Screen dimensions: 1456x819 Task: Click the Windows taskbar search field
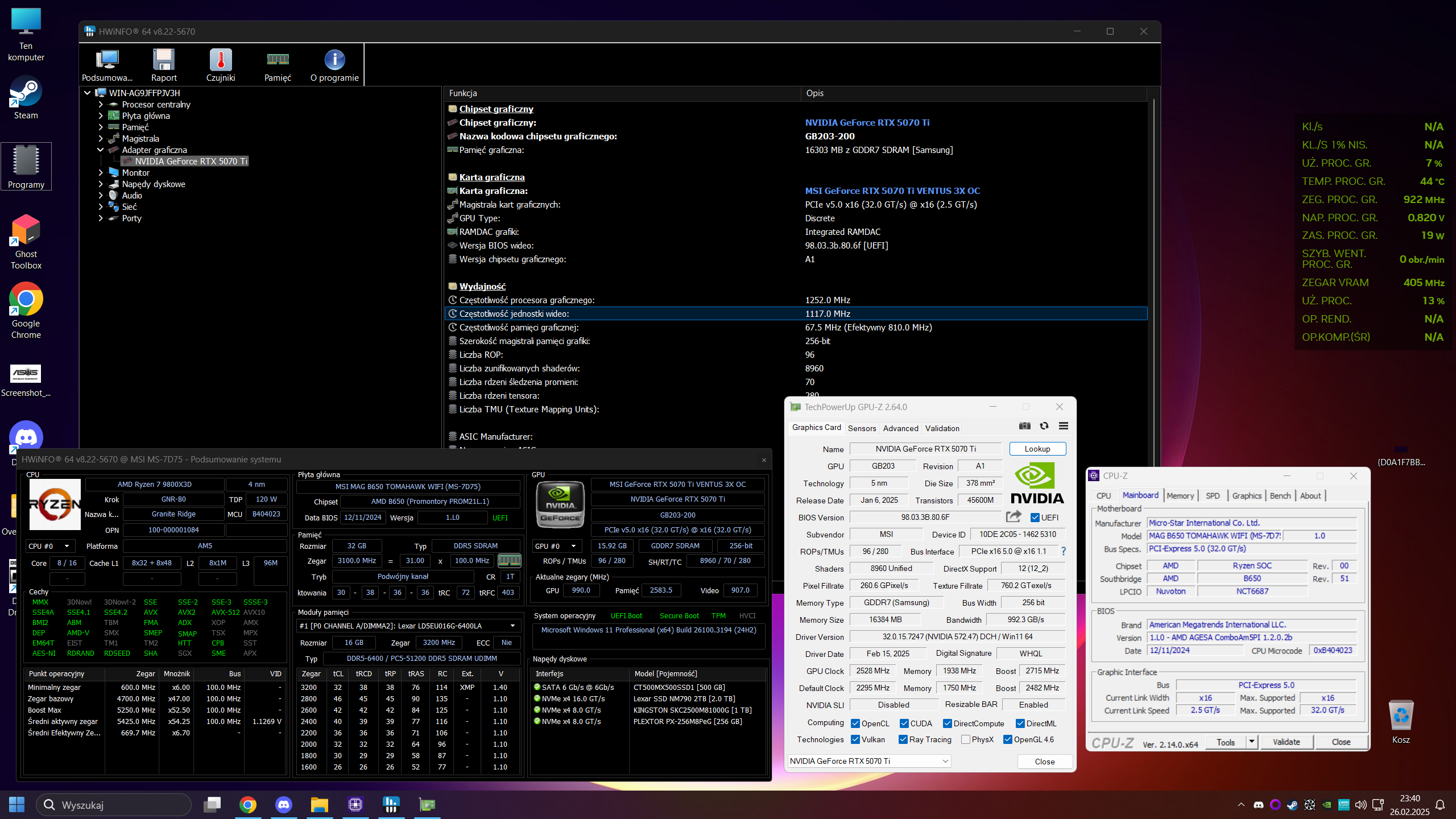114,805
---
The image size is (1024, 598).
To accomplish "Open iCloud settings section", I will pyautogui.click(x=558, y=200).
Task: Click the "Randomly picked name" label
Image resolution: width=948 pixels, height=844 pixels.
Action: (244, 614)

_Required work_.
Start at the line containing "The image size is (1024, 598)." and end after the line containing "Action: (244, 614)". Put those items into a two-column CSV headed instruction and response, with one row per item and each value in its own quoted field, line breaks replaced by spaces.

_Result of this task_.
instruction,response
"The image size is (1024, 598). To accomplish ""Open iCloud settings section"",","I will pyautogui.click(x=558, y=200)."
"Task: Click the ""Randomly picked name"" label Image resolution: width=948 pixels, height=844 pixels.","Action: (244, 614)"